Law School Case Brief
In re Innkeepers USA Tr. - 442 B.R. 227 (Bankr. S.D.N.Y. 2010)
In applying heightened scrutiny, courts are concerned with the integrity and entire fairness of the transaction at issue, typically examining whether the process and price of a proposed transaction not only appear fair but are fair and whether fiduciary duties were properly taken into consideration. The business judgment rule's presumption shields corporate decision makers and their decisions from judicial second-guessing.

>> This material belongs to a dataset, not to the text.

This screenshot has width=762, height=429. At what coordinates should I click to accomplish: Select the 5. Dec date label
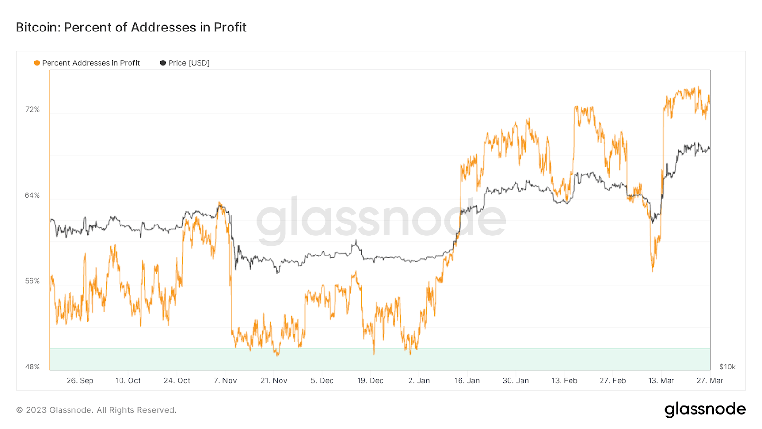(322, 381)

The PSA supported a plan term sheet that provided, among other things, for Lehman to receive, in satisfaction of its secured mortgage claims of approximately $238 million in floating mortgage loan debt (comprised of approximately $220 million in prepetition debt and an anticipated $17.5 million in DIP financing), 100% of the issued and outstanding new shares of common stock to be issued by the reorganized Debtors. The new shares would include all equity in all ninety-two of the Debtors, notwithstanding that Lehman currently was secured by collateral of only twenty of the Debtors. Under the plan term sheet, the remaining property level secured lenders would receive new secured notes with a value that is not less than the value of the collateral securing their prepetition debt. The plan dictated by the PSA proposes to assign a value to those secured notes, providing Midland, for example, with a $550 million note on account of its approximately $825 million secured claim. Section 6 of the PSA set that upon the occurrence of select Termination Events, the PSA forces the Debtors to choose between (a) immediate stay relief in favor of Lehman (which would permit it to exercise any and all remedies with respect to the Floating Rate Collateral without further Court approval) or (b) a section 363 sale of the Floating Rate Collateral at which Lehman would have the right to credit bid the unpaid balance of the Floating Rate Mortgage Loan. Chapter 11 debtors filed a motion for an order authorizing the debtors to assume a plan support agreement (PSA) with one of its creditors. Objections were filed by several parties in interest.
Should the debtors be allowed to assume the plan support agreement (PSA) with one of the creditors?
The court denied the motion. The court held that the debtors had failed to meet their burden for assumption of the PSA under either "heightened scrutiny" or under the less stringent "business judgment" test. The court could not conclude that the PSA was entered into with "due care" in light of the substantial limitations in the PSA on the debtors' ability to engage in discussions regarding a restructuring with any of their other major creditors. The court also found that the debtors had not shown that they acted good faith in (i) making the decision to enter into the PSA and (ii) providing transparency to their creditors. Finally, the court held that the PSA afforded minimal benefit to the debtors.